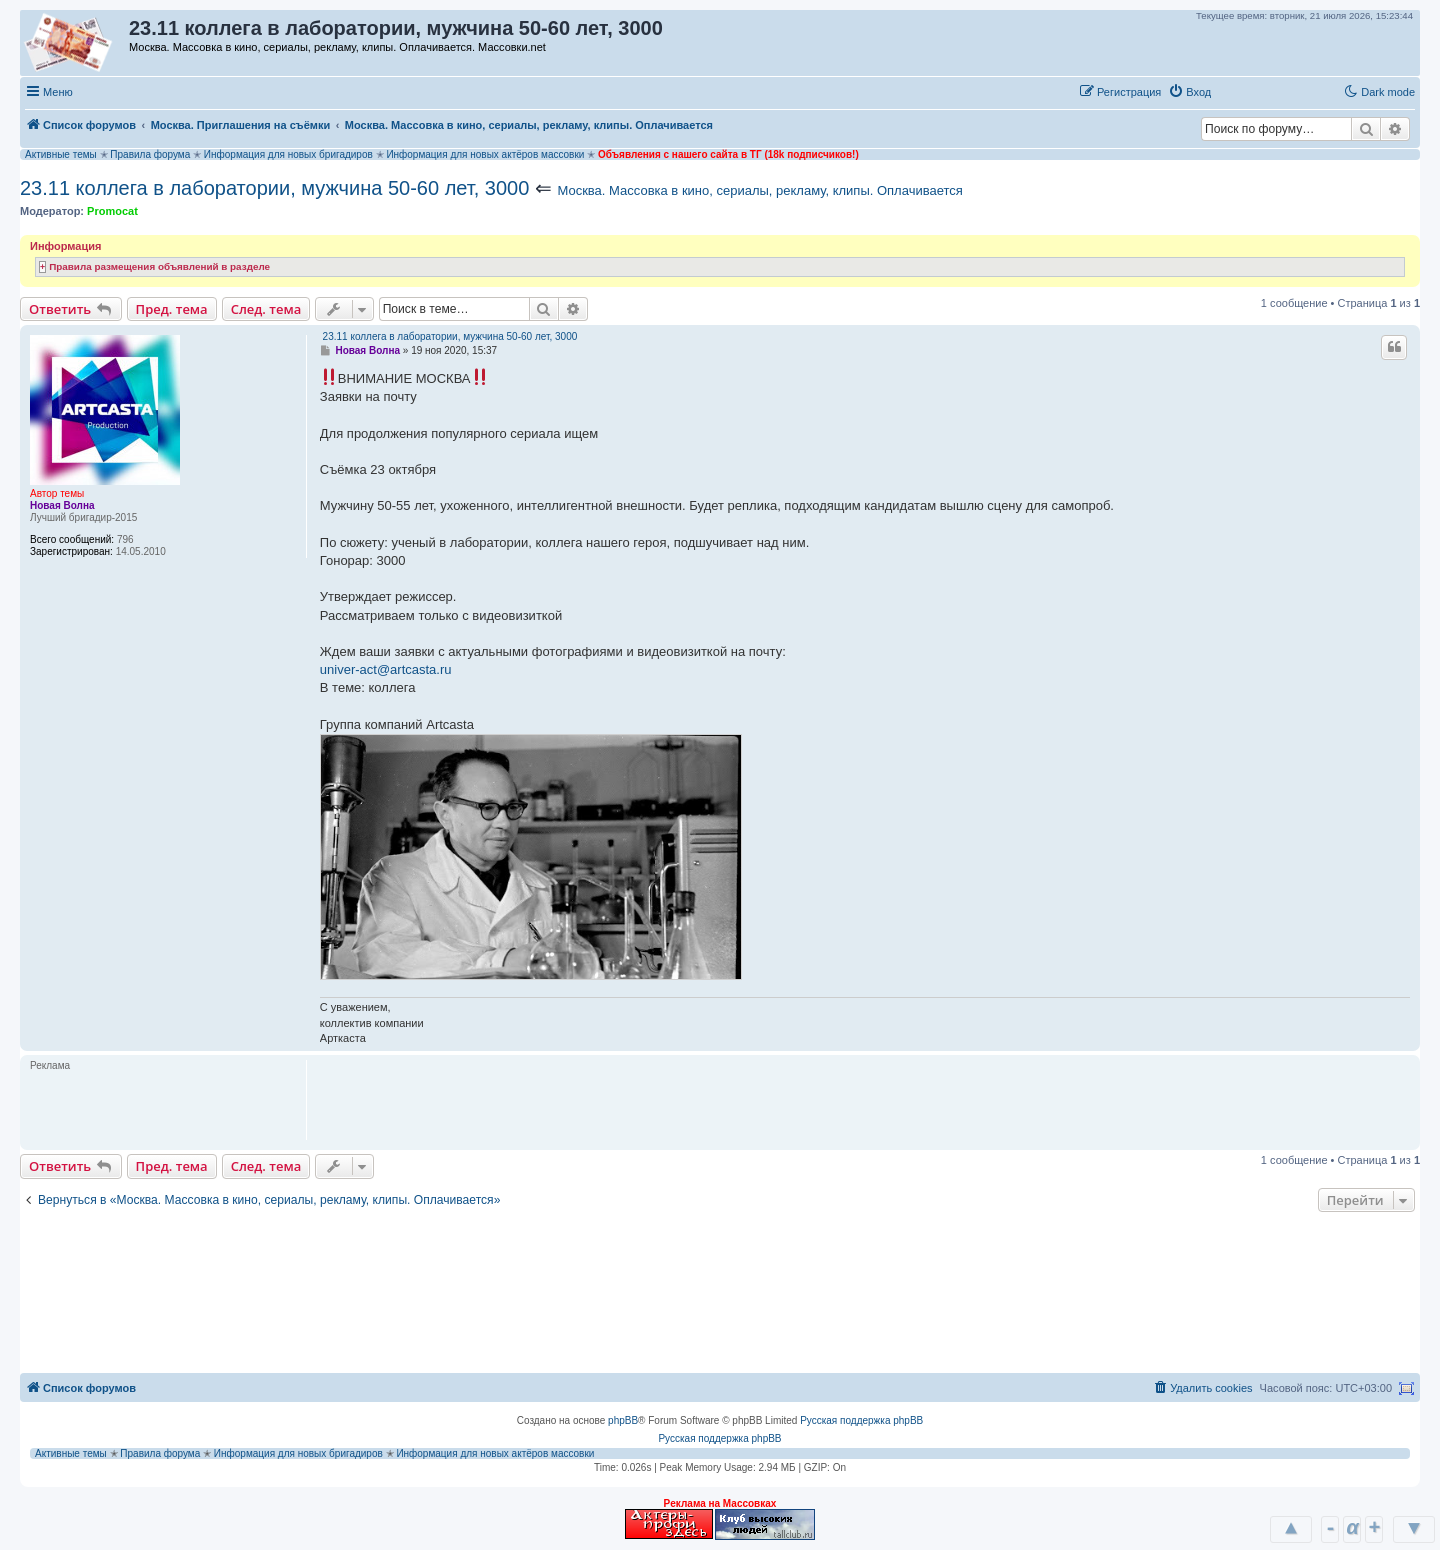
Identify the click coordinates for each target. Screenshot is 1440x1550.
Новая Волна (62, 505)
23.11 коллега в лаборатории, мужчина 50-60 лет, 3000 (274, 188)
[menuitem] (1189, 92)
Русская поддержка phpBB (861, 1420)
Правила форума (150, 154)
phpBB (623, 1420)
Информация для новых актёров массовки (485, 154)
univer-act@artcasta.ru (386, 669)
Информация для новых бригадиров (288, 154)
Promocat (112, 211)
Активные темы (61, 154)
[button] (1239, 91)
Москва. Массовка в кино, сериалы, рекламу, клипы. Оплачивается (759, 190)
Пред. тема (172, 309)
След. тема (266, 309)
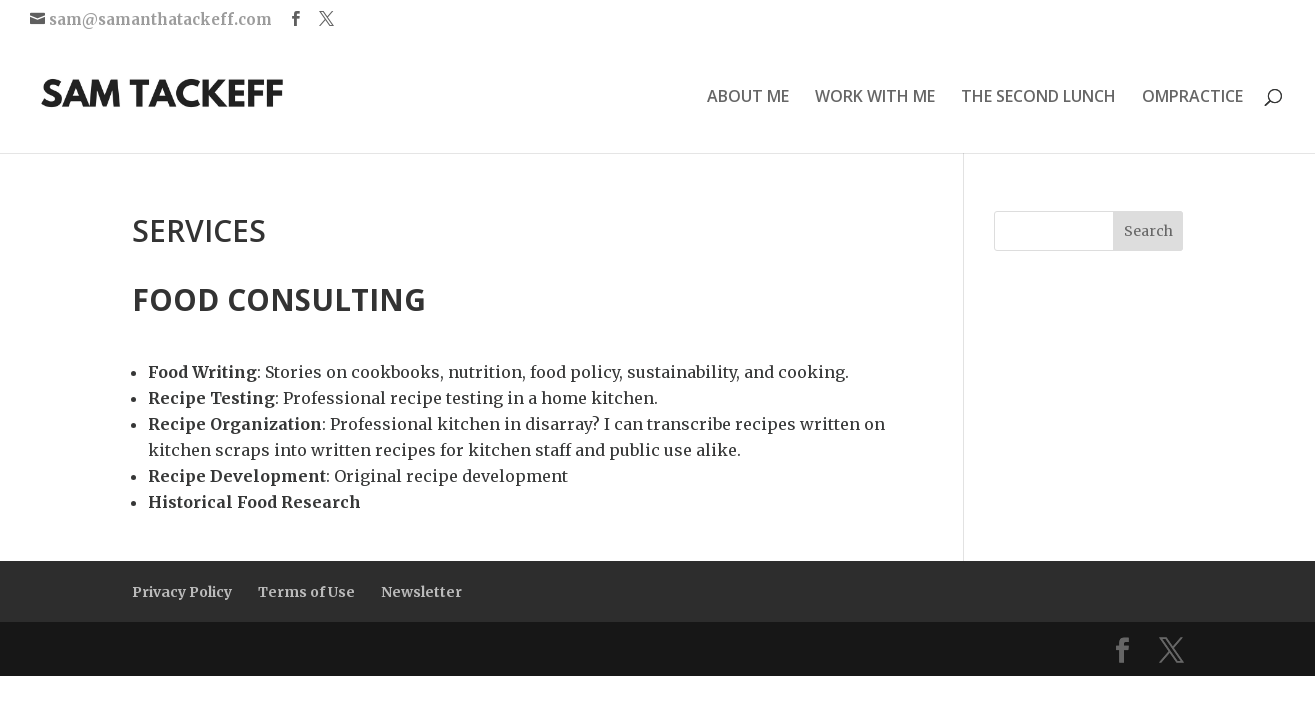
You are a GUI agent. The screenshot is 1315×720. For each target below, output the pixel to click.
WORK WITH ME (875, 98)
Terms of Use (306, 592)
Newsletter (421, 592)
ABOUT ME (748, 98)
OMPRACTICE (1192, 98)
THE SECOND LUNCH (1038, 98)
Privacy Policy (182, 592)
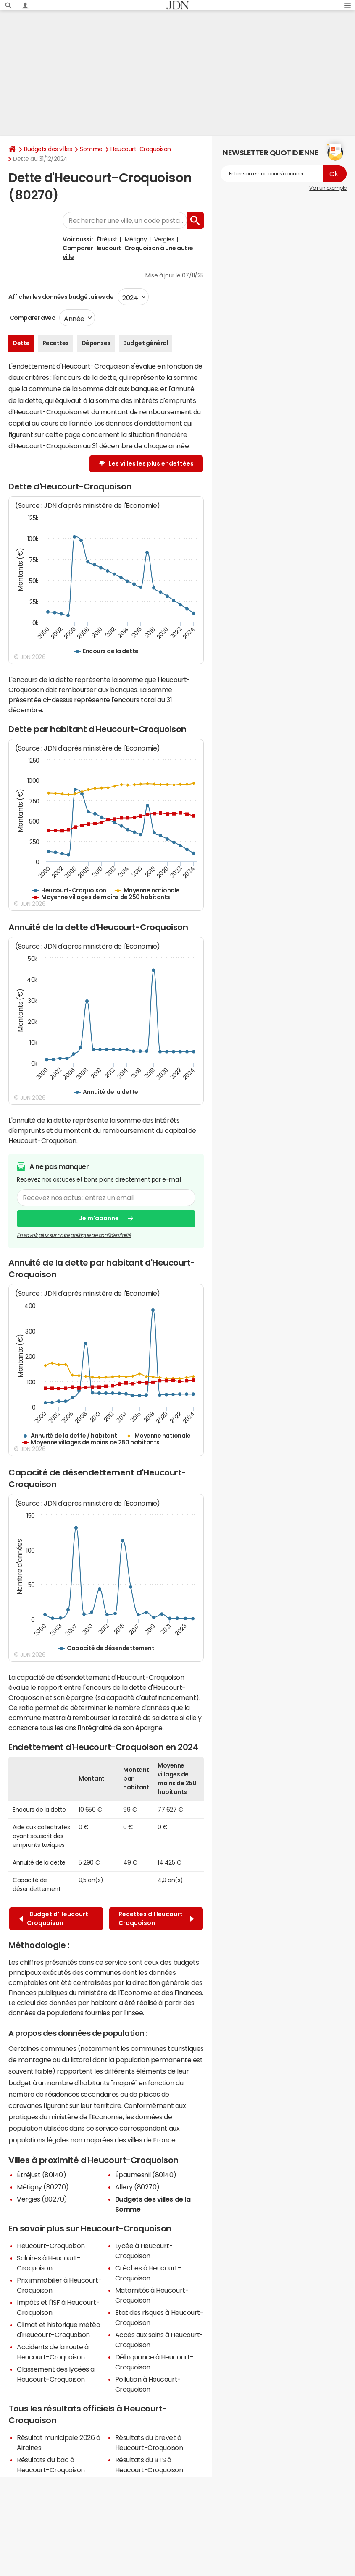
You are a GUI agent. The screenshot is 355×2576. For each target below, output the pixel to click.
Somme (91, 149)
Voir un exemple (328, 188)
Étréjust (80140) (41, 2174)
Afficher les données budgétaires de (60, 297)
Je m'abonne (99, 1218)
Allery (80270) (137, 2187)
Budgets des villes (48, 149)
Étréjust (107, 239)
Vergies (164, 239)
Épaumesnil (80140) (145, 2174)
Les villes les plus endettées (151, 463)
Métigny (136, 239)
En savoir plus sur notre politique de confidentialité (74, 1235)
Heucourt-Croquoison (140, 149)
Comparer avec (31, 318)
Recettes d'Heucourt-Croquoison (156, 1918)
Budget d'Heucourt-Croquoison (55, 1918)
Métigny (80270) (43, 2187)
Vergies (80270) (42, 2199)
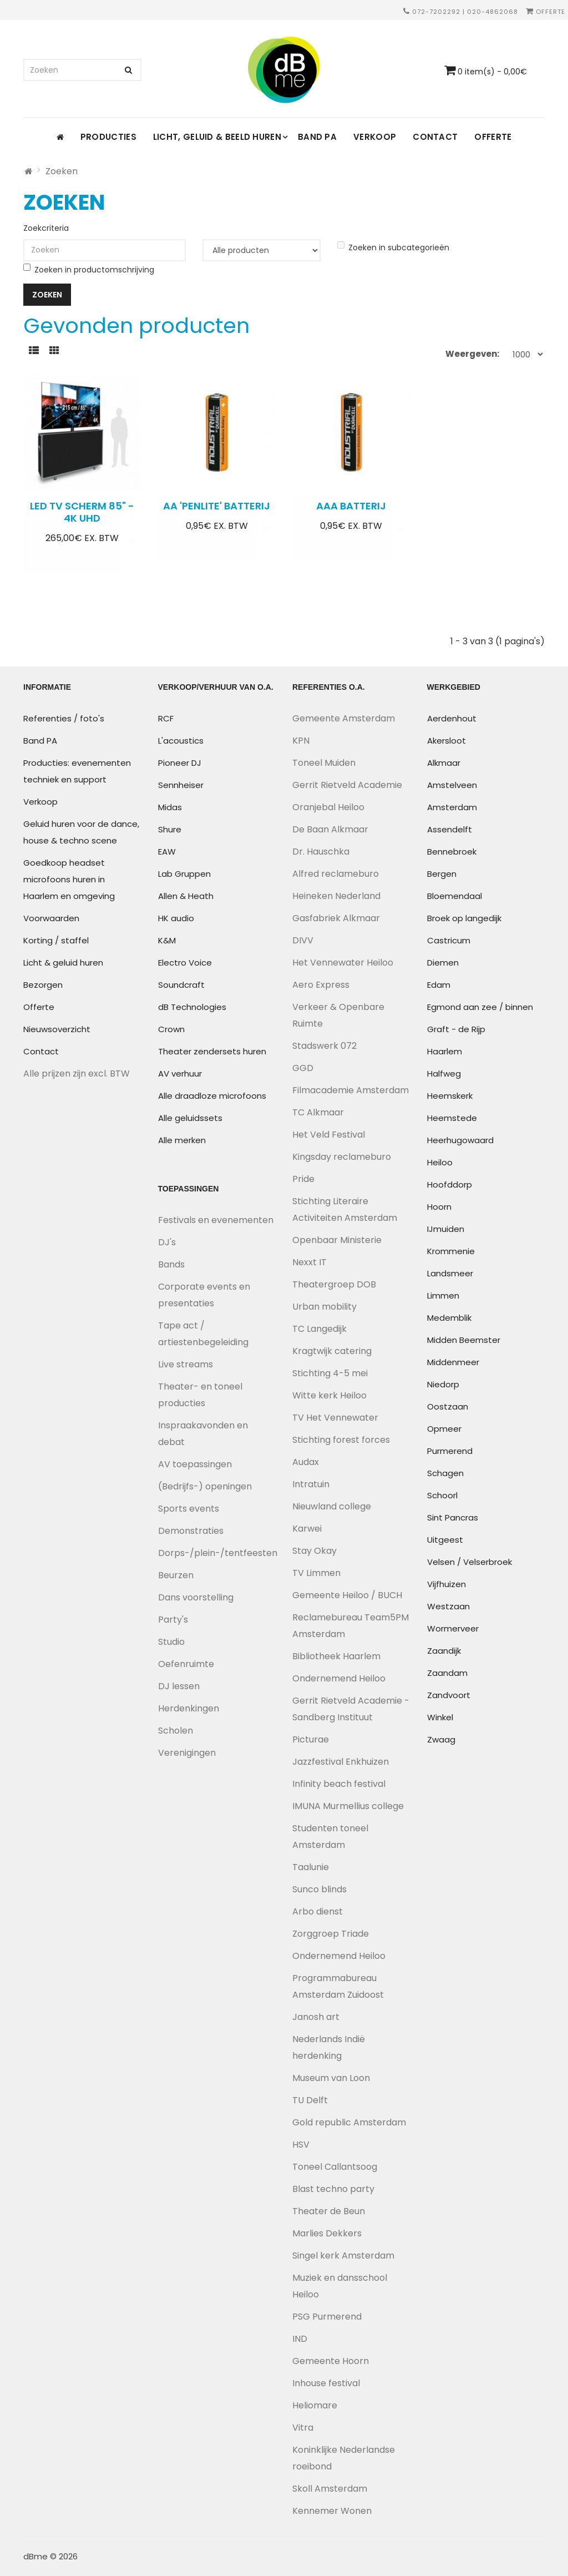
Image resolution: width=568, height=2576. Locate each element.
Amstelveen (452, 785)
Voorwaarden (51, 918)
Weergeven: (472, 354)
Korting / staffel (56, 940)
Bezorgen (43, 985)
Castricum (448, 940)
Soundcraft (181, 985)
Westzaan (448, 1606)
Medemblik (449, 1318)
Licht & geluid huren (63, 962)
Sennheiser (181, 785)
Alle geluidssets (190, 1118)
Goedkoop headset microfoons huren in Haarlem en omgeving (69, 879)
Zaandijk (444, 1650)
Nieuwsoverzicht (56, 1029)
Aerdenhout (451, 718)
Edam (438, 985)
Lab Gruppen (184, 874)
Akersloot (446, 740)
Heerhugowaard (460, 1140)
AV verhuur (180, 1073)
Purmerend (450, 1451)
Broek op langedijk (464, 918)
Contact (435, 137)
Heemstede (452, 1118)
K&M (167, 940)
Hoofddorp (449, 1184)
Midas (170, 807)
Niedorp (443, 1384)
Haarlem (444, 1051)
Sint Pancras (452, 1517)
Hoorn (439, 1207)
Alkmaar (443, 763)
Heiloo (440, 1162)
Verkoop (374, 137)
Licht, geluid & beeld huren (217, 137)
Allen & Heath (186, 896)
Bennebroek (451, 851)
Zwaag (441, 1739)
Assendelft (449, 829)
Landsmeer (450, 1273)
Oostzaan (447, 1406)
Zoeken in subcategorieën (393, 247)
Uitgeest (445, 1539)
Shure (169, 829)
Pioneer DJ (179, 763)
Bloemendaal (454, 896)
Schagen (445, 1473)
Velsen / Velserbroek (469, 1562)
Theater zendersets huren (212, 1051)
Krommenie (451, 1251)
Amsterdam (452, 807)
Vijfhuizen (446, 1584)
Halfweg (444, 1073)
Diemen (443, 962)
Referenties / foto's (63, 718)
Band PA (317, 137)
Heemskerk (450, 1096)
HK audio (176, 918)
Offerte (545, 11)
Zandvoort (448, 1695)
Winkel (440, 1717)
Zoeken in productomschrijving (88, 269)
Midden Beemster (463, 1340)
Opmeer (444, 1429)
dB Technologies (192, 1007)
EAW (167, 851)
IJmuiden (445, 1229)
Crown (171, 1029)
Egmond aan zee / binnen (480, 1007)
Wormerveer (453, 1628)
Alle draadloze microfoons (212, 1096)
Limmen (443, 1295)
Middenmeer (453, 1362)
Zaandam (447, 1673)
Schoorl (442, 1495)
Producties (108, 137)
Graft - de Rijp (456, 1029)
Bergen (442, 874)
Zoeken (61, 171)
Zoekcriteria (46, 228)
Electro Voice (185, 962)
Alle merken (182, 1140)
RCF (166, 718)
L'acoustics (181, 740)
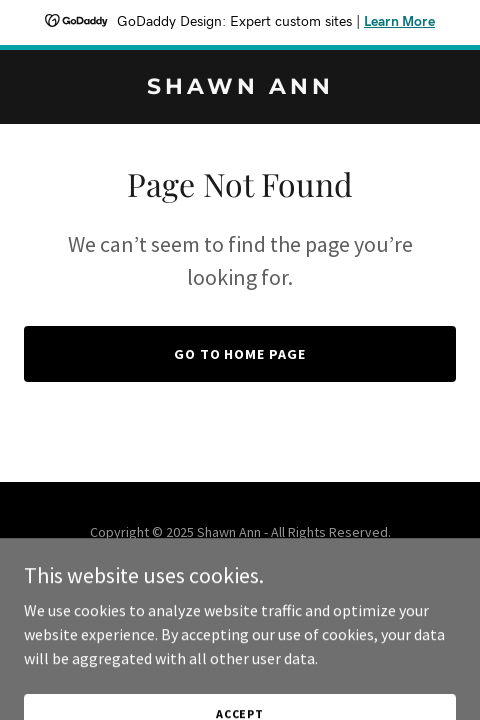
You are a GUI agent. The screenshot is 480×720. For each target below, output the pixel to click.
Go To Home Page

* * *

> **Problem description**
Copy every one of the records above word for word, leaving out the pictures.

> **Correct answer**
Identify the click coordinates for each target. Screenshot is 1440x1550.
Новая Волна (62, 505)
23.11 коллега в лаборатории, мужчина 50-60 лет, 3000 (274, 188)
[menuitem] (1189, 92)
Русская поддержка phpBB (861, 1420)
Правила форума (150, 154)
phpBB (623, 1420)
Информация для новых актёров массовки (485, 154)
univer-act@artcasta.ru (386, 669)
Информация для новых бригадиров (288, 154)
Promocat (112, 211)
Активные темы (61, 154)
[button] (1239, 91)
Москва. Массовка в кино, сериалы, рекламу, клипы. Оплачивается (759, 190)
Пред. тема (172, 309)
След. тема (266, 309)
You are a GUI agent. The screenshot is 1315×720. For each target below, output the pixel to click.
WORK WITH ME (875, 98)
Terms of Use (306, 592)
Newsletter (421, 592)
ABOUT ME (748, 98)
OMPRACTICE (1192, 98)
THE SECOND LUNCH (1038, 98)
Privacy Policy (182, 592)
You are a GUI agent. The screenshot is 355×2576. For each target below, output the pixel to click.
Somme (91, 149)
Voir un exemple (328, 188)
Étréjust (80140) (41, 2174)
Afficher les données budgétaires de (60, 297)
Je m'abonne (99, 1218)
Allery (80270) (137, 2187)
Budgets des villes (48, 149)
Étréjust (107, 239)
Vergies (164, 239)
Épaumesnil (80140) (145, 2174)
Les villes les plus endettées (151, 463)
Métigny (136, 239)
En savoir plus sur notre politique de confidentialité (74, 1235)
Heucourt-Croquoison (140, 149)
Comparer avec (31, 318)
Recettes d'Heucourt-Croquoison (156, 1918)
Budget d'Heucourt-Croquoison (55, 1918)
Métigny (80270) (43, 2187)
Vergies (80270) (42, 2199)
Image resolution: width=568, height=2576. Locate each element.
Amstelveen (452, 785)
Voorwaarden (51, 918)
Weergeven: (472, 354)
Korting / staffel (56, 940)
Bezorgen (43, 985)
Castricum (448, 940)
Soundcraft (181, 985)
Westzaan (448, 1606)
Medemblik (449, 1318)
Licht & geluid huren (63, 962)
Sennheiser (181, 785)
Alle geluidssets (190, 1118)
Goedkoop headset microfoons huren in Haarlem en omgeving (69, 879)
Zaandijk (444, 1650)
Nieuwsoverzicht (56, 1029)
Aerdenhout (451, 718)
Edam (438, 985)
Lab Gruppen (184, 874)
Akersloot (446, 740)
Heerhugowaard (460, 1140)
AV verhuur (180, 1073)
Purmerend (450, 1451)
Broek op langedijk (464, 918)
Contact (435, 137)
Heemstede (452, 1118)
K&M (167, 940)
Hoofddorp (449, 1184)
Midas (170, 807)
Niedorp (443, 1384)
Haarlem (444, 1051)
Sint Pancras (452, 1517)
Hoorn (439, 1207)
Alkmaar (443, 763)
Heiloo (440, 1162)
Verkoop (374, 137)
Licht, geluid & beeld huren (217, 137)
Allen & Heath (186, 896)
Bennebroek (451, 851)
Zwaag (441, 1739)
Assendelft (449, 829)
Landsmeer (450, 1273)
Oostzaan (447, 1406)
Zoeken in subcategorieën (393, 247)
Uitgeest (445, 1539)
Shure (169, 829)
Pioneer DJ (179, 763)
Bloemendaal (454, 896)
Schagen (445, 1473)
Velsen / Velserbroek (469, 1562)
Theater zendersets huren (212, 1051)
Krommenie (451, 1251)
Amsterdam (452, 807)
Vijfhuizen (446, 1584)
Halfweg (444, 1073)
Diemen (443, 962)
Referenties / foto's (63, 718)
Band PA (317, 137)
Heemskerk (450, 1096)
HK audio (176, 918)
Offerte (545, 11)
Zandvoort (448, 1695)
Winkel (440, 1717)
Zoeken in productomschrijving (88, 269)
Midden Beemster (463, 1340)
Opmeer (444, 1429)
dB Technologies (192, 1007)
EAW (167, 851)
IJmuiden (445, 1229)
Crown (171, 1029)
Egmond aan zee / binnen (480, 1007)
Wormerveer (453, 1628)
Alle draadloze microfoons (212, 1096)
Limmen (443, 1295)
Middenmeer (453, 1362)
Zaandam (447, 1673)
Schoorl (442, 1495)
Producties (108, 137)
Graft - de Rijp (456, 1029)
Bergen (442, 874)
Zoeken (61, 171)
Zoekcriteria (46, 228)
Electro Voice (185, 962)
Alle merken (182, 1140)
RCF (166, 718)
L'acoustics (181, 740)
You are a GUI agent. The screenshot is 480×720. For each target below, output the pixel to click.
Go To Home Page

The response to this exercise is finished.